Le « débat » concernant la « naissance » de la science-fiction est au moins aussi vague que celui concernant sa définition, dont il est à vrai dire un corollaire, et peut-être plus stérile encore. Mais que l'on remonte à Rosny, à Verne, à Mary Shelley ou au-delà (je doute qu'il s'en trouve encore beaucoup pour s'en tenir à Hugo Gernsback), H.G. Wells marque de toute façon un tournant. Aussi, nombreux sont ceux qui n'hésitent pas à le désigner comme étant le « père de la science-fiction », et ils ne manquent certes pas d'arguments. Il suffit de songer aux plus célèbres « scientific romances » de Wells, et à ce qu'ils ont pu représenter dans l'histoire du genre, et plus largement de la littérature. Et c'est tout d'abord le cas, bien sûr, de La Machine à explorer le temps (1895), qui reste encore aujourd'hui un des plus grands chefs-d'œuvre de la science-fiction, une lecture stupéfiante de génie et tout simplement indispensable ; mais il faut également mentionner L'Île du Docteur Moreau (1896) et La Guerre des mondes (1898 ; j'imagine que la parution de l'essai de Joseph Altairac cent ans après ce monument n'est pas un hasard...), ainsi que, mais ces derniers je confesse ne pas les avoir lus (honte sur moi, honte, honte, honte), L'Homme invisible (1897), Quand le dormeur s'éveillera (1899), Les Premiers Hommes dans la Lune (1901 ; pourtant, entre Alan Moore et Xavier Mauméjean qui se réfèrent souvent à Cavor et à la cavorite, il serait temps que je m'y mette...), La Guerre dans les airs (1908), etc. Ce bref ouvrage revient bien évidemment sur ces œuvres incontournables, avec passion et prolixité, dégageant leur extraordinaire inventivité et leur impressionnante postérité.

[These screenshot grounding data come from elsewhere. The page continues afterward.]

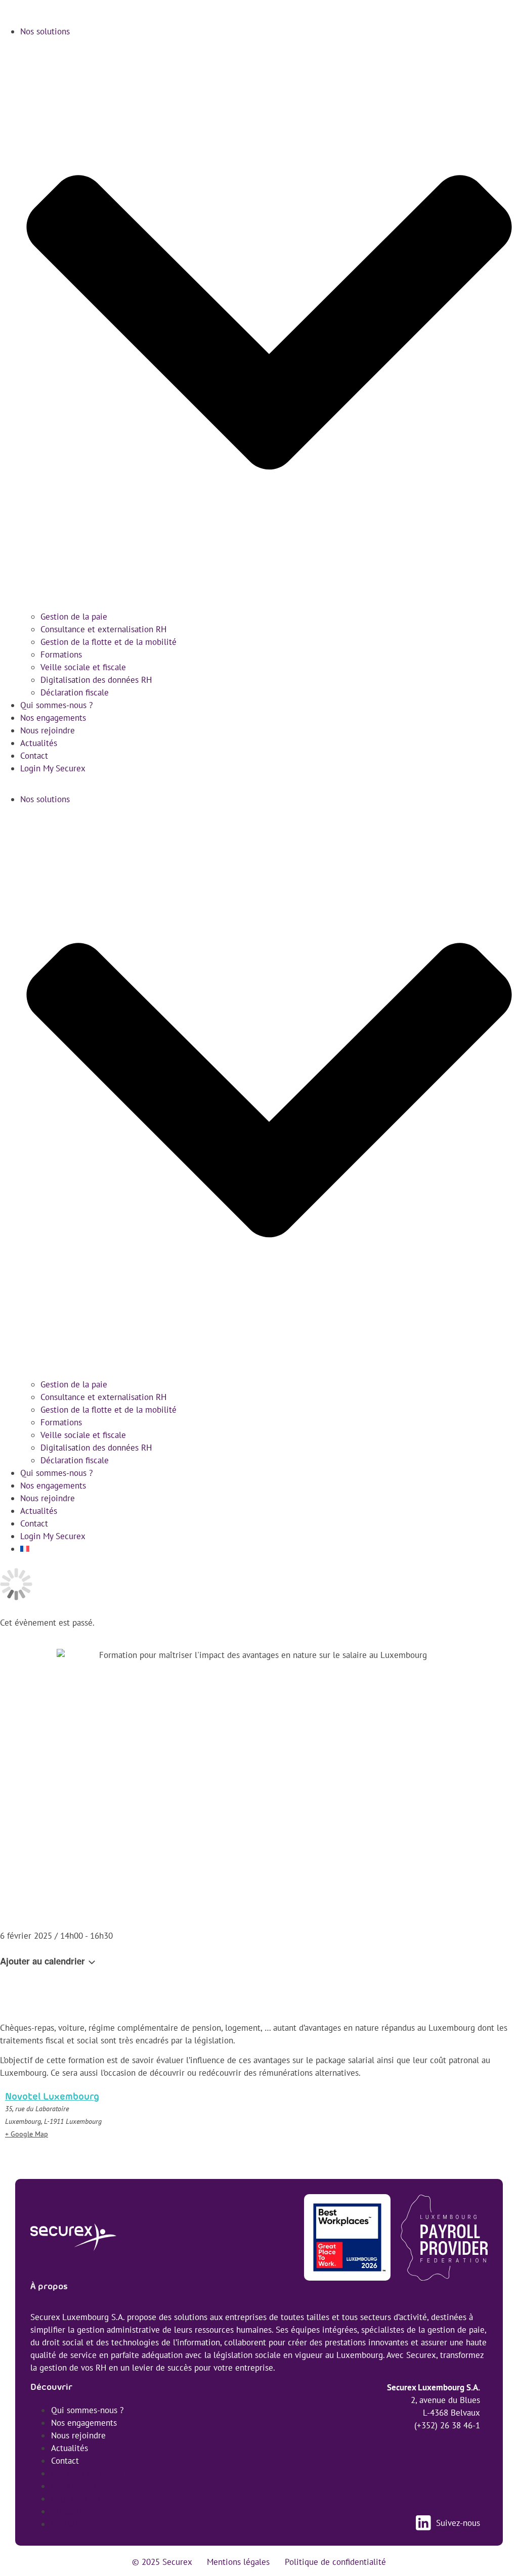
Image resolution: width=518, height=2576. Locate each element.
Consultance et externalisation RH (103, 629)
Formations (61, 654)
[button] (259, 784)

Mais il est également l'occasion de découvrir d'autres versants de Wells, sans doute moins connus, en France en tout cas. Car Wells, qui eut l'honneur rare d'être reconnu et célébré de son vivant, était un auteur complet et un militant ardent, une « personnalité » que l'on ne saurait résumer à ses « romans scientifiques ». L'écrivain ne s'est ainsi pas limité aux seules œuvres « de science-fiction », qu'il s'agisse de romans ou de nouvelles ; à vrai dire, on rencontre essentiellement celles-ci vers le début de sa longue carrière. Mais dès cette époque, il publie également des nouvelles et romans jouant davantage la carte du fantastique ou de la satire, et livrera par la suite essentiellement des romans que l'on pourrait sans doute qualifier de « sociaux », et qui lui valurent l'estime de ses contemporains (ses compatriotes n'hésitant d'ailleurs pas, pour certains d'entre eux, à en faire un égal de Dickens). Joseph Altairac ne néglige pas ces œuvres méconnues (ou, plus exactement, quelque peu « oubliées » : bon nombre d'entre elles furent traduites en français du vivant de Wells, et connurent des adaptations cinématographiques, etc.), et les développements qu'il y consacre sont fort intéressants, et sans doute indispensables pour qui entend cerner la personnalité de l'auteur.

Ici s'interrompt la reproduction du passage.